**PROVIDED PASSAGE**.
In the closing portion of his remarks, the Minister was far from frank about the situation as it had developed. I do not know whether he felt he could not be frank because there was some matter of confidence in the information he had. But once this matter is open there is no question of confidence involved. There was no precise or accurate statement given about the progress of this industry.

I propose to make a statement as far as my memory will allow me to make it as to what did happen regarding the industry. There was a report by the Tariff Commission turning down the application as it was then presented. After that report we had a few debates in the House here. After that there was a newspaper agitation got up by the flour millers in the country. In the course of that debate I announced that I was in consultation with the Flour Millers' Association. I do not know whether I was right in saying that, as they somewhat mystified me as to what this Association was. But I did say I was in consultation with the flour millers so as to get something from them upon which we could build. I said to the House that I hoped some schemes might be found suitable, and that we would be in a position to bring proposals before the Dáil afterwards. Those proposals did not come, not for the reason implied by the vague statement made by the Minister, but because the Flour Millers' Association turned down these proposals and said that they preferred to join in the Association with the Millers Mutual of England. They said they preferred it. Any statement that was made that that was because the industry was in a precarious position and that nothing was done for them, and that they had to have recourse to the Millers' Association should not be brought before this House by the Minister. He should not do so on the files which he has in his possession. I do not think the millers announced that. There was a scheme put before certain millers for their consideration to place a tariff on a certain amount of imports into this country and a free quota, that free quota to be reduced as the home capacity increased until it reached the point where there was no free quota at all or else where they arrived at the point where there was to be no further increase in production in the country.

**LISTED ENTRIES**.
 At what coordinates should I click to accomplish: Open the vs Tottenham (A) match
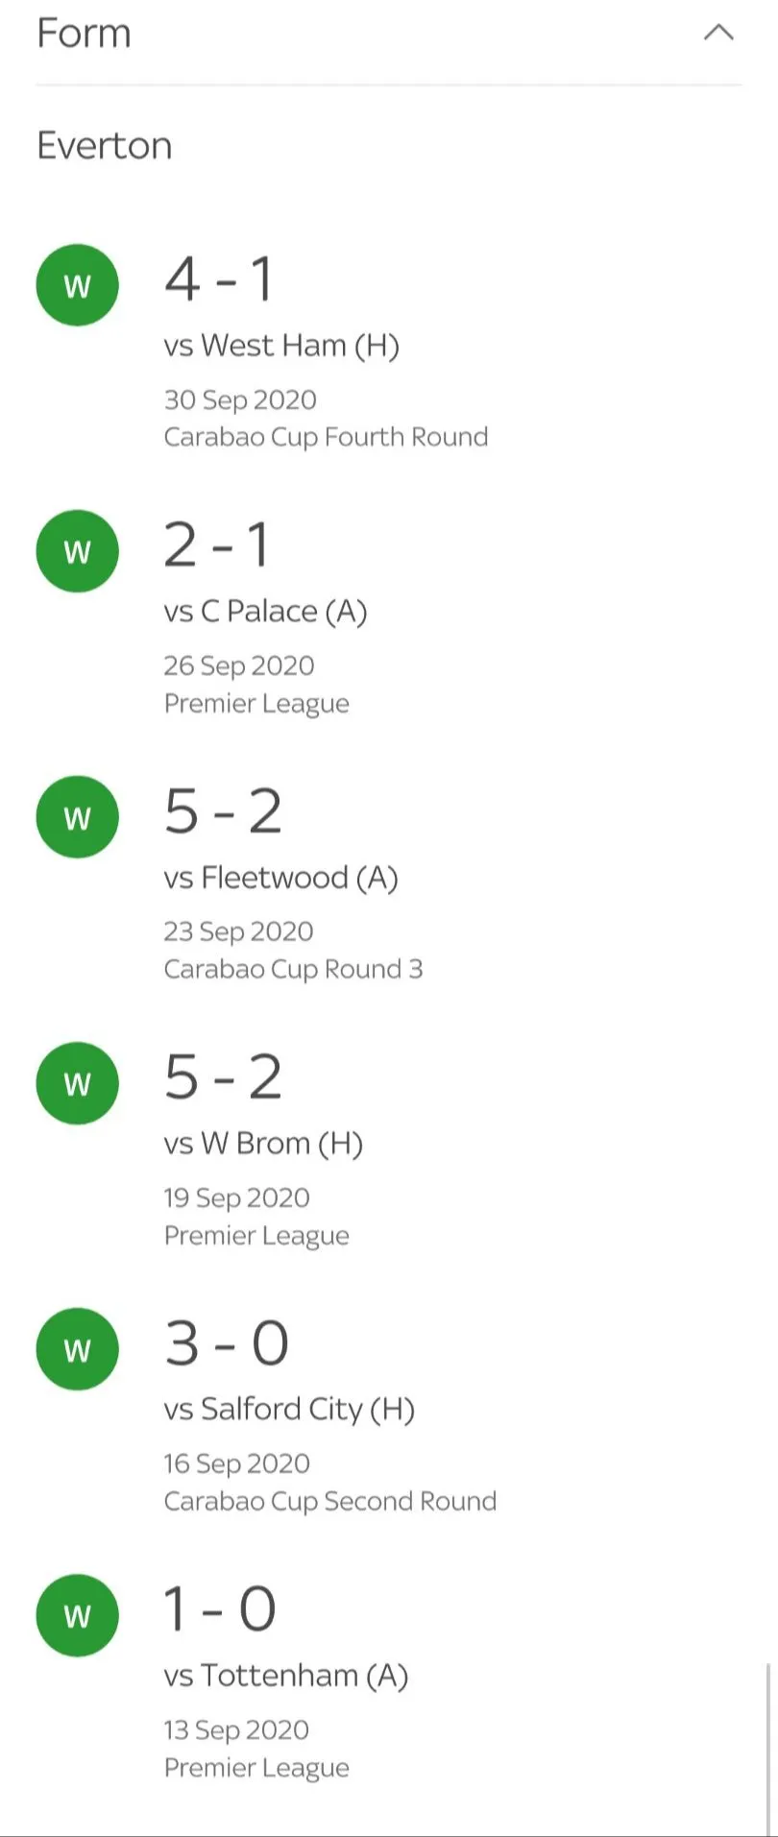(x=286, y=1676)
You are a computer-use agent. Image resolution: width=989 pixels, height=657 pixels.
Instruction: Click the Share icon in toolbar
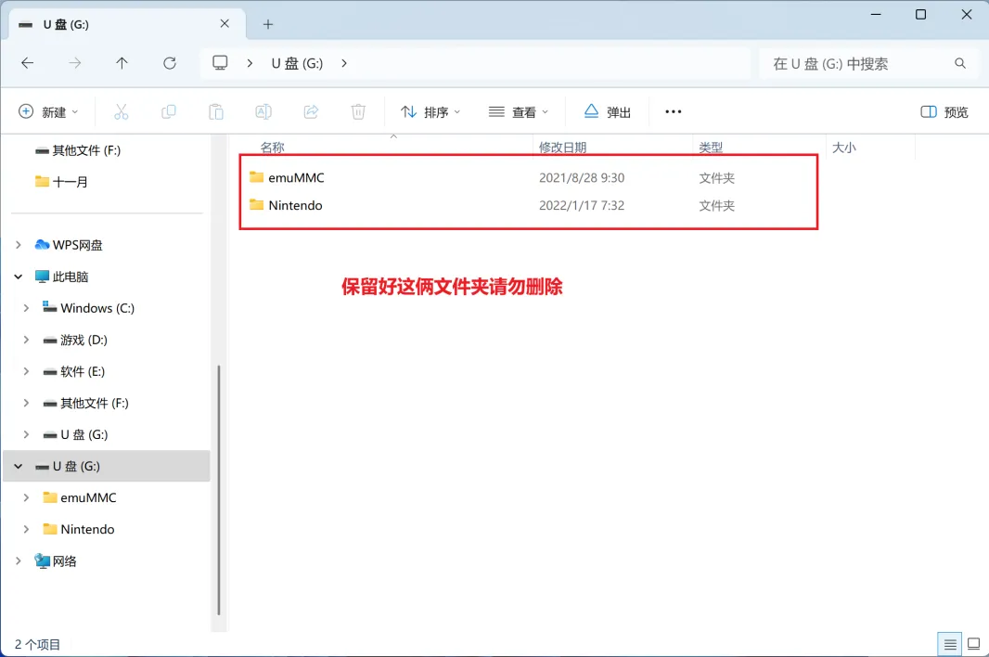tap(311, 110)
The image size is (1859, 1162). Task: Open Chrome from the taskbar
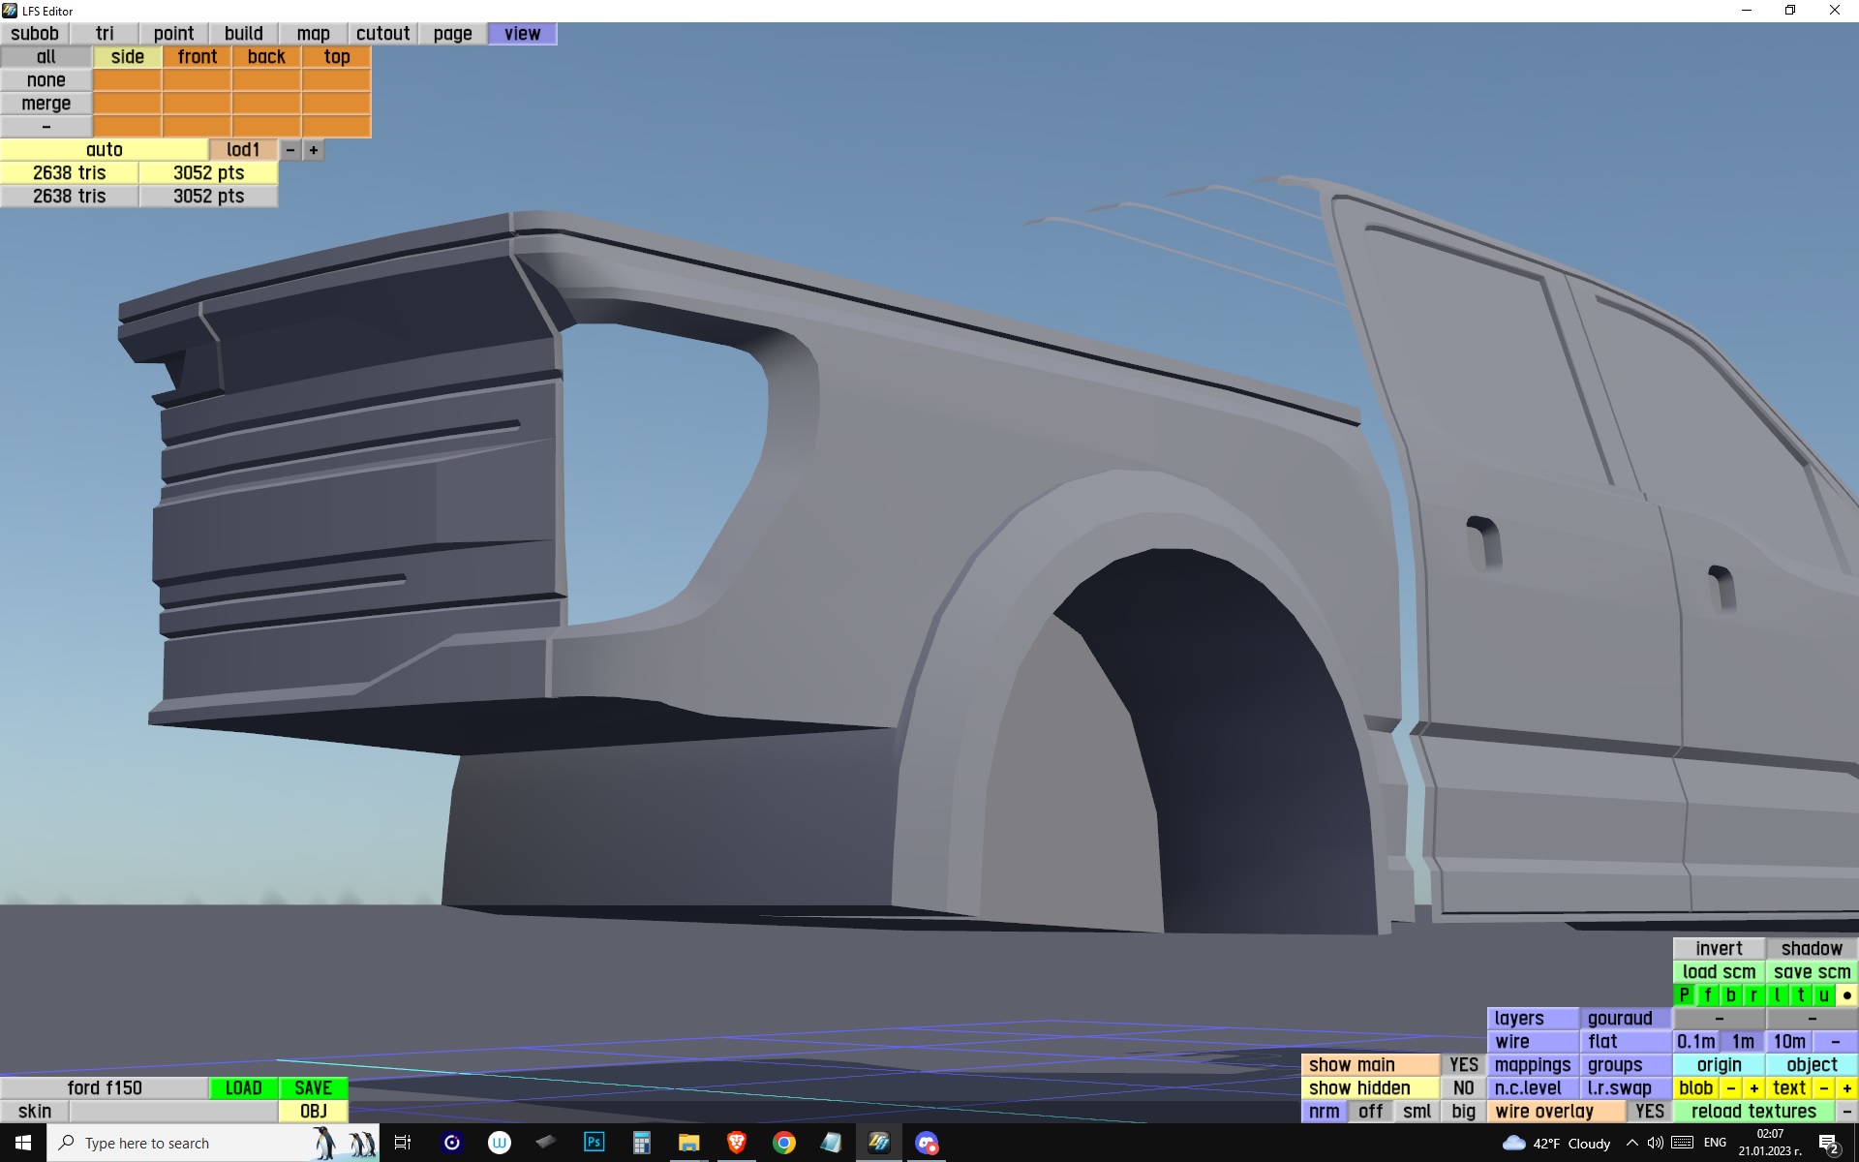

**THE REQUEST**. Reproduce everything in the flour milling speech above from "In the closing" down to "of this industry.".

**EXERCISE SOLUTION**.
In the closing portion of his remarks, the Minister was far from frank about the situation as it had developed. I do not know whether he felt he could not be frank because there was some matter of confidence in the information he had. But once this matter is open there is no question of confidence involved. There was no precise or accurate statement given about the progress of this industry.